======== Data records
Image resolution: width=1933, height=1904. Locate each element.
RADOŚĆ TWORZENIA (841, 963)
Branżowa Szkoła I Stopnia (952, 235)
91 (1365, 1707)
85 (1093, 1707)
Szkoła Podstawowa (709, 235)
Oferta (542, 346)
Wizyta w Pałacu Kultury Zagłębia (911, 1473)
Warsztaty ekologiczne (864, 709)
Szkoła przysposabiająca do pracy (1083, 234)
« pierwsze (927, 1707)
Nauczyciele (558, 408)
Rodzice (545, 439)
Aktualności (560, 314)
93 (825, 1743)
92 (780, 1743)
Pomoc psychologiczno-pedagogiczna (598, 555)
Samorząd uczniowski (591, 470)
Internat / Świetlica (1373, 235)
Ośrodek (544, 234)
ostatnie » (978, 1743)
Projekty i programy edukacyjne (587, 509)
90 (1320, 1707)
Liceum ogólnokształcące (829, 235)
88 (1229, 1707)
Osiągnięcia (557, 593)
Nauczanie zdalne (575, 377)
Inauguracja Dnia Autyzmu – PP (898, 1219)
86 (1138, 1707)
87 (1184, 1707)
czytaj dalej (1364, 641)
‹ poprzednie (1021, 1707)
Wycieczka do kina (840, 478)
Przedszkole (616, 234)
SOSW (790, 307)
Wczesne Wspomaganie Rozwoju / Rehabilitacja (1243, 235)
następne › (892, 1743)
================
======== Data records
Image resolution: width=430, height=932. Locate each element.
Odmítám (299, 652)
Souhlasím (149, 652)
================
**Activity**
For the lines above, output exactly those from the line containing "RADOŚĆ TWORZENIA (841, 963)" through the line containing "Szkoła przysposabiająca do pracy (1083, 234)", and skip the others.

**Written solution**
RADOŚĆ TWORZENIA (841, 963)
Branżowa Szkoła I Stopnia (952, 235)
91 (1365, 1707)
85 (1093, 1707)
Szkoła Podstawowa (709, 235)
Oferta (542, 346)
Wizyta w Pałacu Kultury Zagłębia (911, 1473)
Warsztaty ekologiczne (864, 709)
Szkoła przysposabiająca do pracy (1083, 234)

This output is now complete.